Bretton Woods
Qui a dit : « "Nous devons aller vers une refonte de l’architecture financière internationale,
vers un nouveau Bretton Woods. » ? Nicolas Sarkozy ? Faux, en tout cas pas tout à fait vrai.
C’est Lionel Jospin, en 1998. Il était alors premier ministre et la planète était secouée par une
violente crise financière venue d’Asie puis de Russie, deux régions du monde qui, affirmaient
de bons docteurs libéraux, ne se contentaient pas de nous exporter leurs virus. Les capitaux
refluaient d’Hong Kong, Bangkok, Singapour, Moscou, bousculant au passage les économies
des pays capitalistes développés. Jacques Chirac, encore président de la République, avançait
sur ce sujet du même pas que son premier ministre, lui aussi réclamait « la refonte des
institutions internationales de Bretton Woods ».
Dix ans plus tard, effectivement, le 15 octobre dernier, devant l’assemblée des vingt-sept pays
de l’Union européenne, Nicolas Sarkozy déclare également : « Il nous faut un nouveau
Bretton Woods ».
En juillet 1944, s’ouvrait à Bretton Woods, une bourgade perdue aux Etats-Unis, une
conférence regroupant 44 pays. A sa suite, un nouveau système monétaire international voyait
le jour. Censées à l’origine assurer la stabilité monétaire mondiale et une bonne allocation des
ressources, les institutions issues de Bretton Woods, le FMI, la Banque mondiale, assurèrent
essentiellement le remplacement définitif du sterling britannique par le dollar. La base en était
l’hégémonie mondiale de la monnaie américaine rattachée à l’or.

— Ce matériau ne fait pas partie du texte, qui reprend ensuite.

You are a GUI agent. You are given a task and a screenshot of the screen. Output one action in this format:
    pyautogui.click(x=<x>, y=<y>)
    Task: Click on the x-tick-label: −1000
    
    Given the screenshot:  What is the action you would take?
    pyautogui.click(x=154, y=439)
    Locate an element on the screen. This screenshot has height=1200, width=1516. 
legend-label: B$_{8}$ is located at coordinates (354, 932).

Dans les années soixante-dix, Nixon, qui avait besoin de financer la guerre du Vietnam,
décrétait unilatéralement la fin de la convertibilité du dollar en or. En 1974, à la Jamaïque, les
dirigeants des grands pays capitalistes entérinaient la fin du régime de taux de change fixe
entre les monnaies au bénéfice du régime flottant que nous connaissons toujours aujourd’hui.
L’hégémonie du dollar s’en trouvait renforcée, l’instabilité monétaire mondiale également.

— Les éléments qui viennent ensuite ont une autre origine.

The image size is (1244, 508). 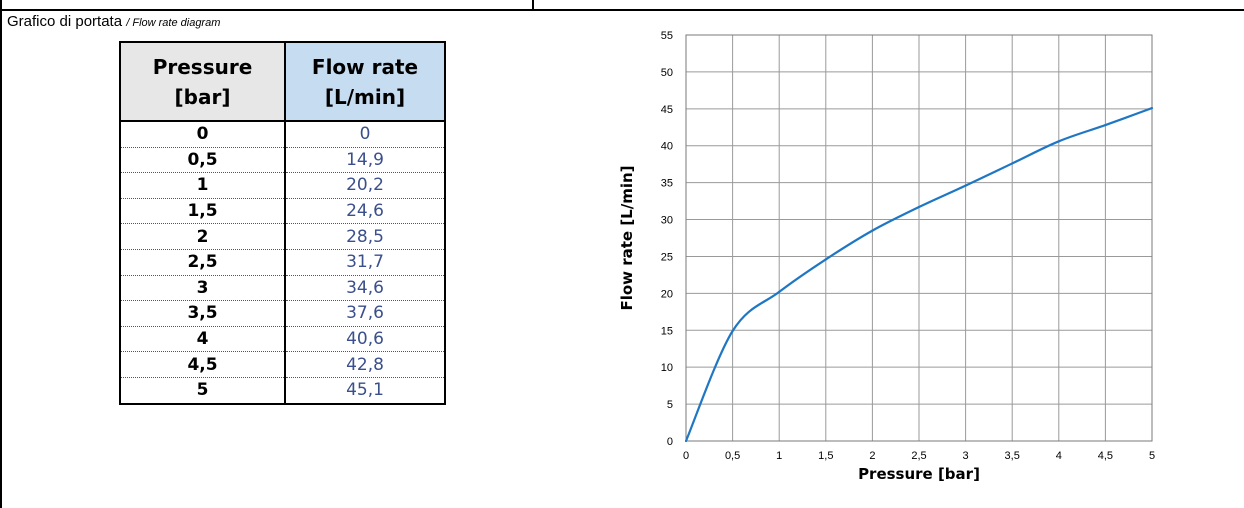 I want to click on x-tick-label: 1,5, so click(x=826, y=456).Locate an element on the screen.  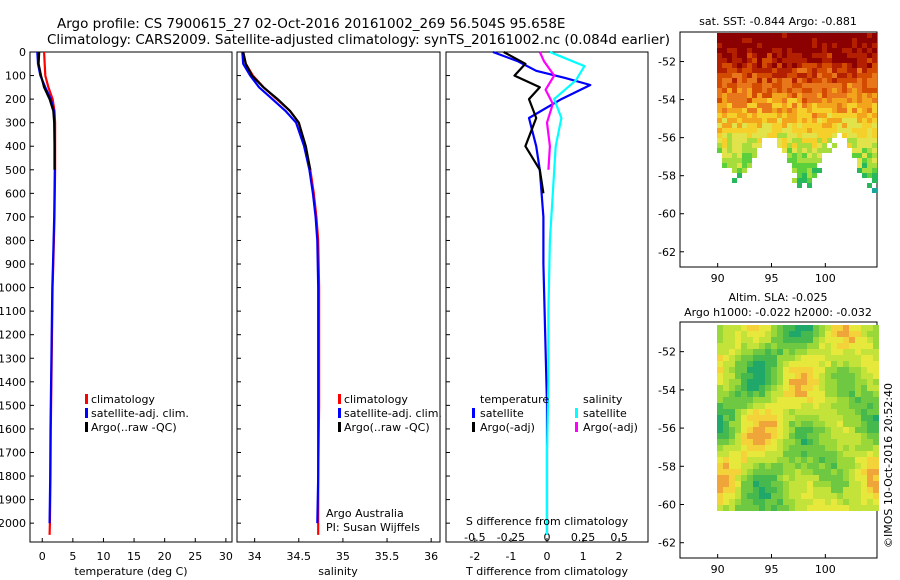
depth-tick-label: 2000 is located at coordinates (13, 524).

Depuis, les crises financières et monétaires se sont succédées.
Aujourd’hui, il n’est plus possible de dénoncer, comme certains ont pu le faire à l’époque, le
laxisme des autorités mexicaines (crise de 1994), ou l’alcoolisme des dirigeants russes, ou la
corruption des hommes politiques thaïlandais (crises de 1997-1998), il s’agit bien d’une crise
du capitalisme mondialisé, surgie de sa Mecque, de Wall street, des Etats-Unis eux-mêmes.
Comme notre regretté ami Okba Lamarani le notait à l’époque, face à ces ambitions
réformatrices récurrentes, une question se pose : Il faut certes un nouveau Bretton Woods,
mais « pour changer quoi ? » Il faut transformer complètement les relations monétaires et
financières, internationales, mais s’agit-il de permettre à l’euro de jouer des coudes avec le
dollar afin qu’il prenne place à ses côtés au banquet des multinationales et de la rentabilité à
15 % ? Une véritable réforme consisterait à créer tout au contraire des relations
internationales fondées sur la coopération qui permettent d’aider enfin au développement de
tous les hommes en favorisant leur accès à des financements sans devoir se soumettre pour
cela aux règles glacées de la valorisation maximum des capitaux.
L’accès au financement à des taux abaissés, à taux zéro même, pour faire aboutir des projets
permettant de développer l’emploi, la formation, les salaires est une question politique
décisive pour le dépassement du capitalisme car le capitalisme, on ne le dit jamais assez, c’est
d’abord la maîtrise de l’argent. Cela passe à l’échelle internationale, notamment par une
transformation du rôle de la banque centrale européenne, la BCE, par une réforme du FMI.
Mais nous aurons l’occasion de revenir sur ces deux points.